Thursday, December 28, 2017

Paper trail day trip: Lac Lison

(Blogger note: I am now a Data Scientist in Microsoft Support Engineering, working with natural language processing (NLP). I have been reading NLP papers for work, and rather than just post summaries to our Teams (Microsoft Slack) channel, I figured I could summarize them here for my future self, and others.)

I use word embeddings regularly at work, specifically word2vec. Word2vec creates vector representations of words, by analyzing the word contexts they appear in. These representations are useful since it lets you calculate similarity between words by calculating the distance between them. The Word2vec model has many hyperparameters that can effect its performance. Today's paper, "Redefining Context Window for Word Embedding Models: An Experimental Study," by Lison and Kutuzov is basically a grid search over some of these hyperparameters, using Google News articles, and teleplay scripts as corpuses. For evaluation, they used a measure of semantic and lexical similarity (SimLex999), and a measure of analogies.

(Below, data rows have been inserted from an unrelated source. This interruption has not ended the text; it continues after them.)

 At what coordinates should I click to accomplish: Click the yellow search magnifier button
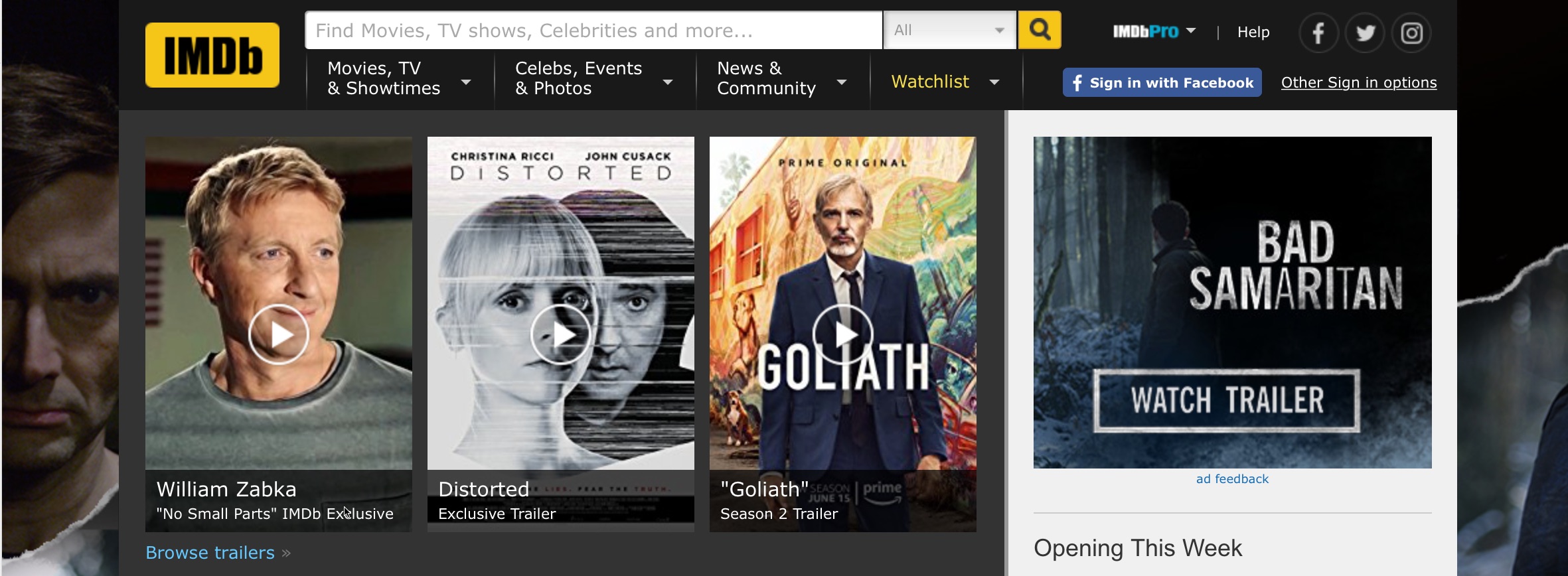[x=1039, y=30]
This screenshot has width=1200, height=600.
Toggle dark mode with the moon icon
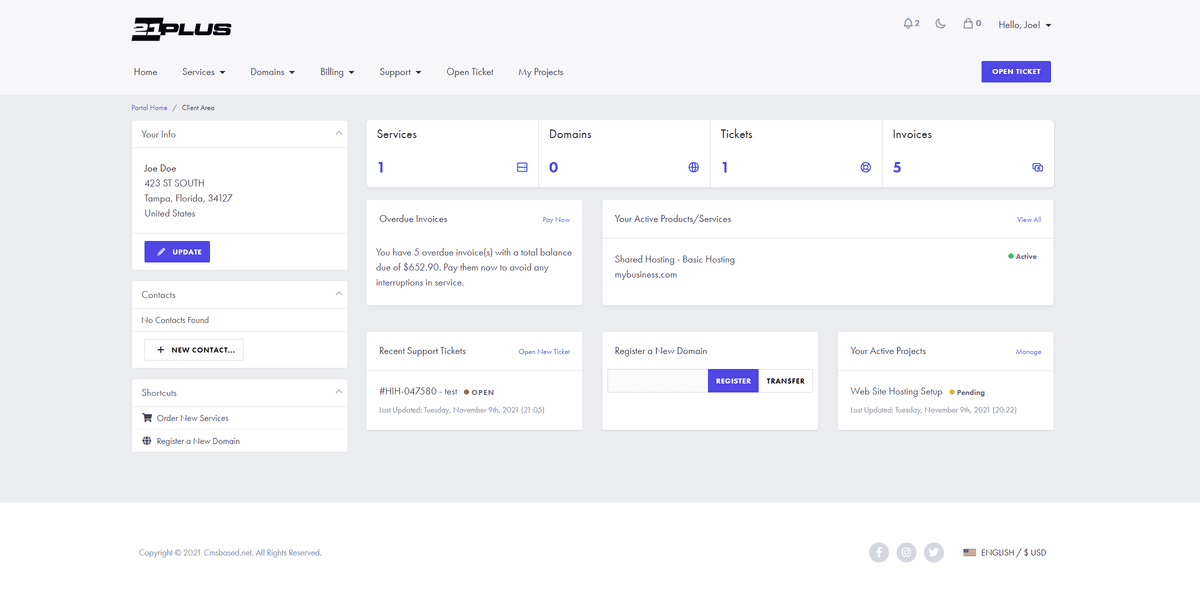[939, 22]
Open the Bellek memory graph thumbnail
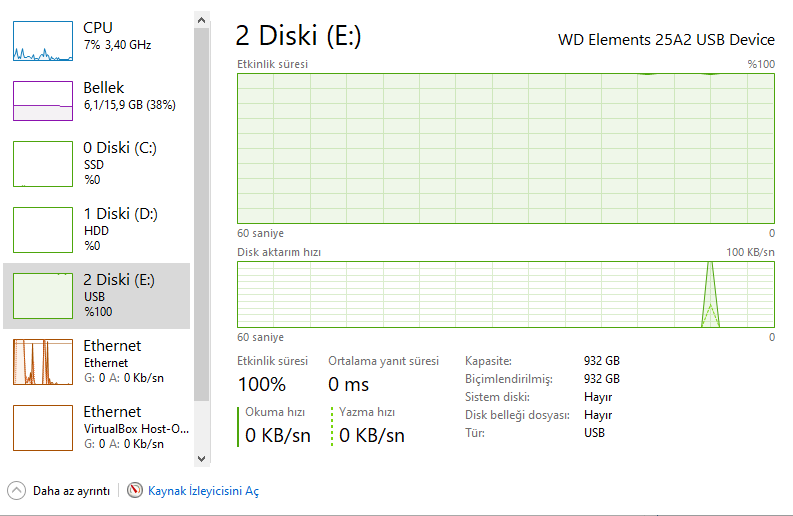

Here is what they found for each hyperparameter:

Context window:

The "context" for a word is the surrounding words. This hyperparameter determines how many words are in the context. E.g. if the window is 1, then only words adjacent to a target word are considered; for a window of 5, the five words before and after a target word are in context.

In the past, it has been found that narrow windows improve the functional (part of speech) and synonymic qualities of an embedding; and wide windows improve topicality or analogies. This makes intuitive sense. For example, consider a narrow context like "how ____ Excel." The words that make sense in this context are mostly verbs, but the verbs could have widely different meanings. In contrast, consider a wider context like "how do I use the ____ in Excel to change date formats." Here, the missing word could be a verb or feature, but the topic is likely related to datetimes in Excel.

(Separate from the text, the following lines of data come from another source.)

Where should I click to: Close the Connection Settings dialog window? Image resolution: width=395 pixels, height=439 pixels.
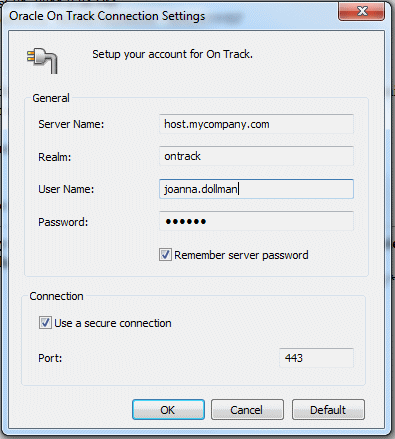pyautogui.click(x=362, y=12)
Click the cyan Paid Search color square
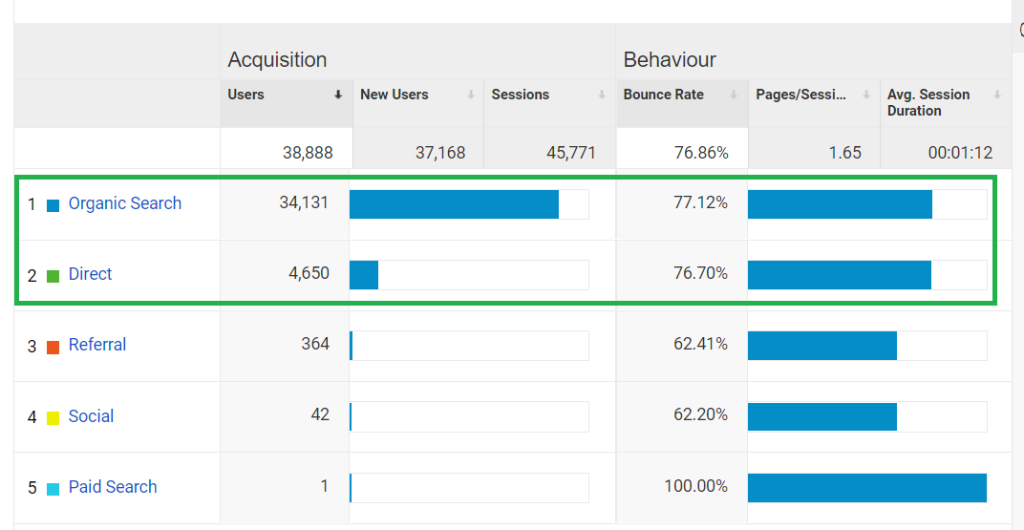The height and width of the screenshot is (530, 1024). tap(53, 488)
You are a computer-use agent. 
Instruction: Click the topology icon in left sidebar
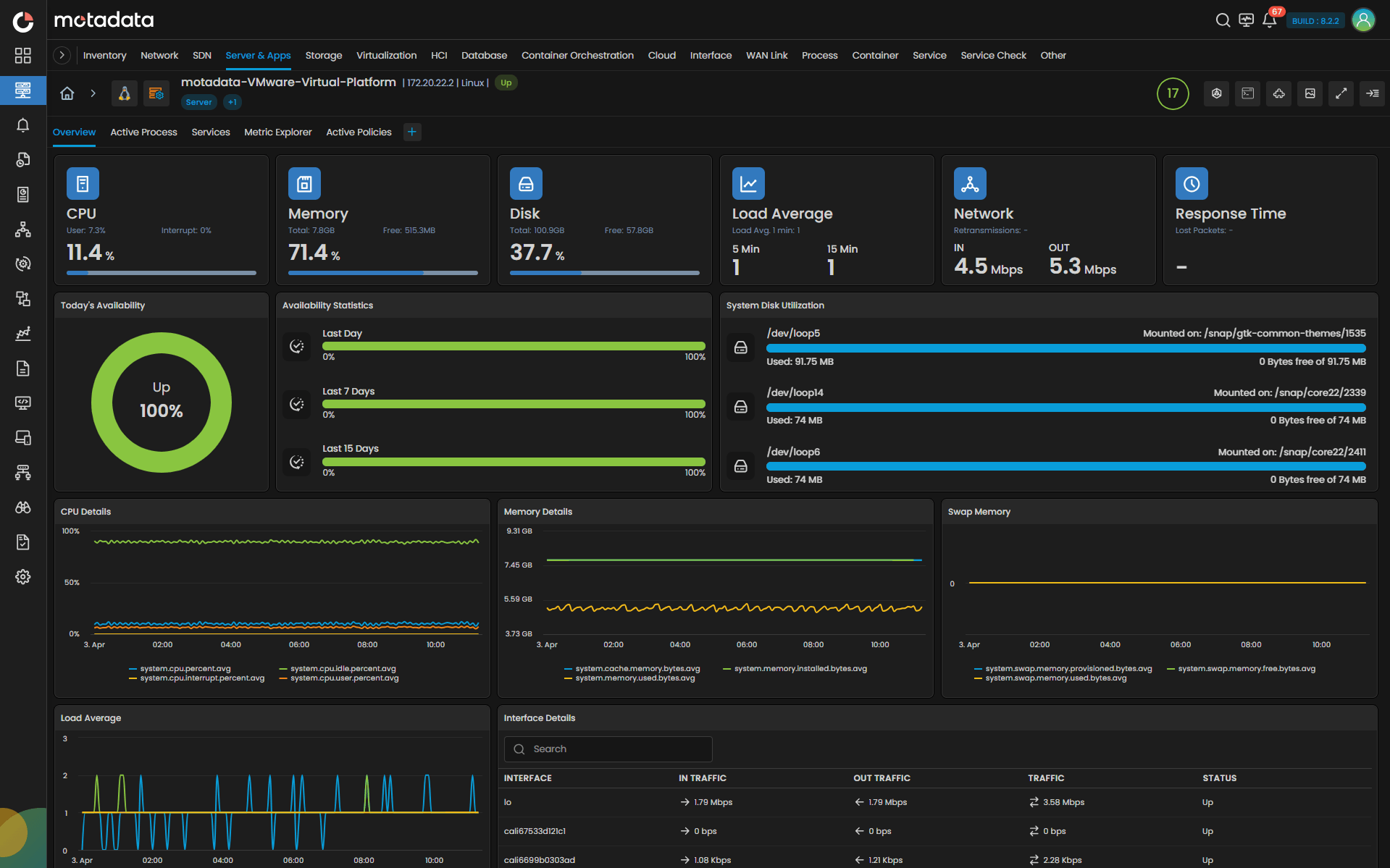coord(23,229)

This paper performed a grid search over context windows of 1, 2, 5, and 10 words. Their results mirror the conventional wisdom: as window size increased, semantic similarity decreased, and analogy performance increased.

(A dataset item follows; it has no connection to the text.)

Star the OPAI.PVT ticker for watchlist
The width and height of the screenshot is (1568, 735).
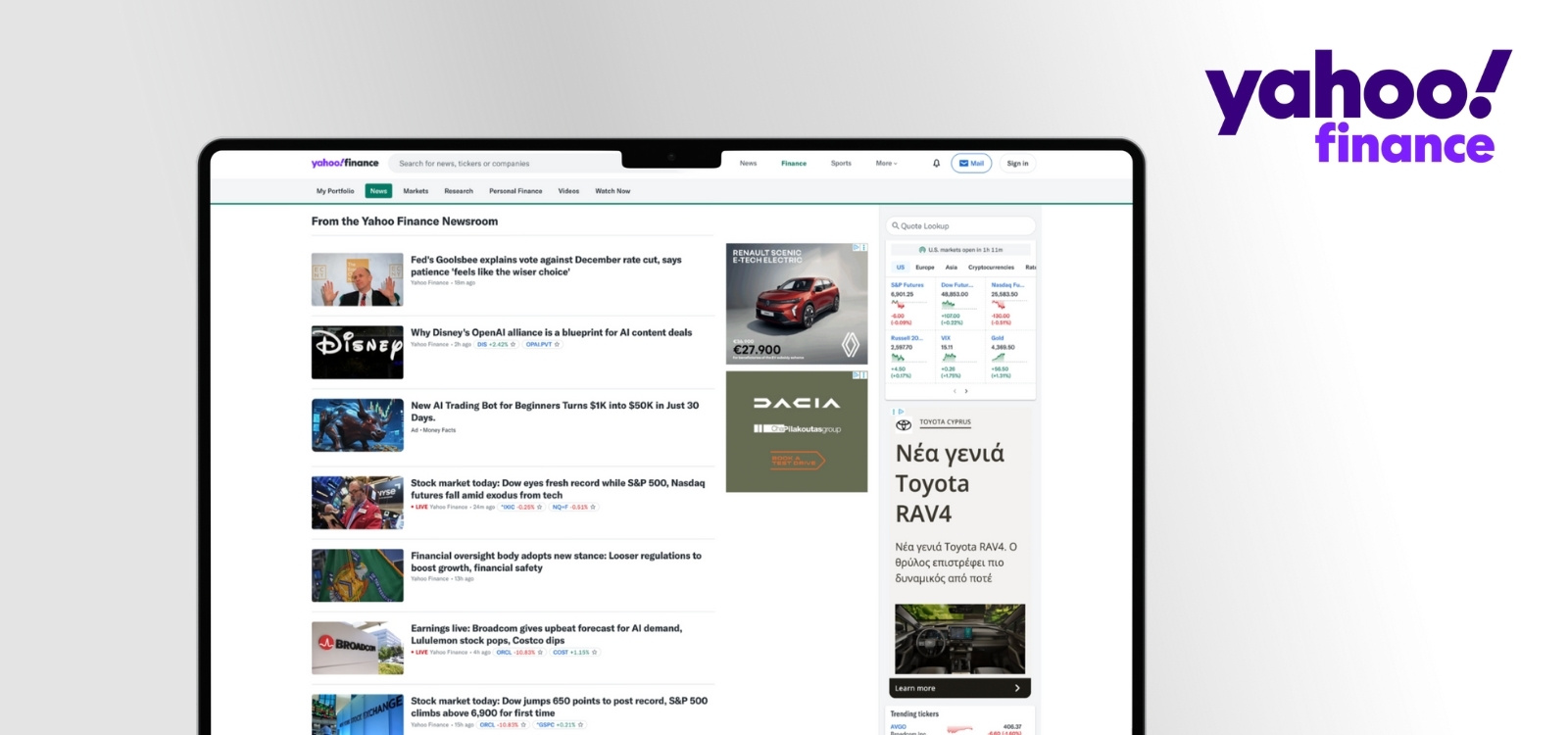coord(558,344)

A. Performance on SimLex goes down as window size increases (Google news corpus).
B. Performance on analogies increases with window size (Subtitles corpus)

Window position:

In standard word embeddings, the context window is symmetric around a target word, e.g. five words before and after it. Lison and Kutuzov tried using asymmetric embeddings to right and left of a target word. In all hyperparameter combinations and corpora, the left window was worse than symmetric; however, in some combinations, the right window was equally as good as the symmetric one. This is interesting from a linguistic perspective, but given that symmetric embeddings work the best, I'm not sure this is an actionable insight. It does make me wonder how asymmetric windows would work in other languages with different word order.

In the subtitles corpus using the functional metric, right and symmetric windows performed similarly, while left performed worse.

Cross-sentential embeddings:

Cross-sentential is a fancy word for letting contexts cross sentence boundaries. To do this, you can put an entire document through the model rather than chopping it into sentences beforehand. The Google News corpus had longer sentences than the subtitles corpus (21 words to 7). In the Google News corpus there was almost no difference between split-sentential and cross-sentential embeddings (perhaps due to the longer sentence length). In the subtitles corpus, however, functional scores were decreased by using a cross-sentential embeddings, and analogy performance increased. This was especially pronounced for wide windows in the cross-sentential context (where the window was wider than a single sentence).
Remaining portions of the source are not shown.